Bakunts was born 1899 in Goris in Syunik, a region of Armenia that features prominently in his short stories. An excellent pupil, he was admitted to the Gevorgian Seminary at Echmiadzin in 1910, "free of tuition, upon pleas to the Catholicos by more than a hundred villagers." Always outspoken, Bakunts wrote his first publication, a satirical account of the mayor of Goris, in Shushi in 1915, an act that earned him a stint in jail. In 1915-1916, he worked as a teacher in the village school of Lor, near Sisian. After graduating from the seminary in 1917, Bakunts served as an Armenian volunteer in the battles of Erzurum, Kars, Surmalu, and Sardarabad. Between 1918 and 1919, Bakunts was a teacher, proof-reader, and reporter in Yerevan. From 1920 to 1923, he studied agriculture at the Kharkov Institute in Ukraine.

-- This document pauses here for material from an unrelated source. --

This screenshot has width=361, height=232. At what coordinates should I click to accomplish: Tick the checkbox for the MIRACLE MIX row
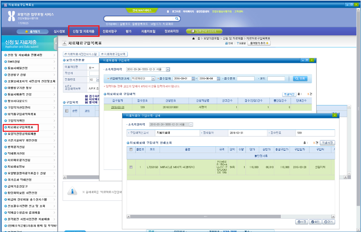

After the establishment of Soviet Armenia, Bakunts returned to Goris and worked as an agronomist. From 1926, he settled in Yerevan where he quickly established his reputation as a gifted writer. His oeuvre includes short story collections, various individual pieces, and fragments of unfinished novels, including one based on the life of Khachatur Abovian. His collection of short stories entitled Mtnadzor (The Dark Valley) was the first to "win him renown." Among his most famous works are Alpiakan manushak (The Alpine Violet), Lar Margar, Namak rusats takavorin (A Letter to the Russian Tsar), and Kyores. He also authored several screenplays for Armenkino in the 1930s, including the film Zangezur. At the same time, Bakunts played a politically important role in determining the borders between Armenian Zangezur and the Kurdistan Uezd of Soviet Azerbaijan during the period of the New Economic Policy.

Bakunts was a close colleague and friend of the poet Yeghishe Charents and "shared some of his opinions, both political and literary." Charents even wrote a poem on Bakunts, published posthumously in 1967. For his part, Bakunts dedicated The Alpine Violet to Charents's first wife, Arpenik. Although staunchly loyal to the USSR, Bakunts eventually fell victim to Joseph Stalin's Great Purge. Accused of various crimes, he was arrested on August 9, 1936 and executed on July 8, 1937. His trial is said to have been twenty-five-minutes. A committed communist to the end of his life, Bakunts "defiantly sang 'The Internationale' immediately before [his] execution", together with fellow arrestee Drastamat Ter-Simonyan hy].

== Rehabilitation and legacy ==
Bakunts was posthumously rehabilitated during the Khrushchev Thaw on March 2, 1955. That same year, an anthology of his works was published for the first time since the late 1930s. His works have been translated into many languages, including Russian, English, German, French, Spanish, and Arabic. In 1968, the house in Goris where Bakunts grew up became a museum dedicated to his life and work. Today it operates as a branch of the Charents Museum of Literature and Arts.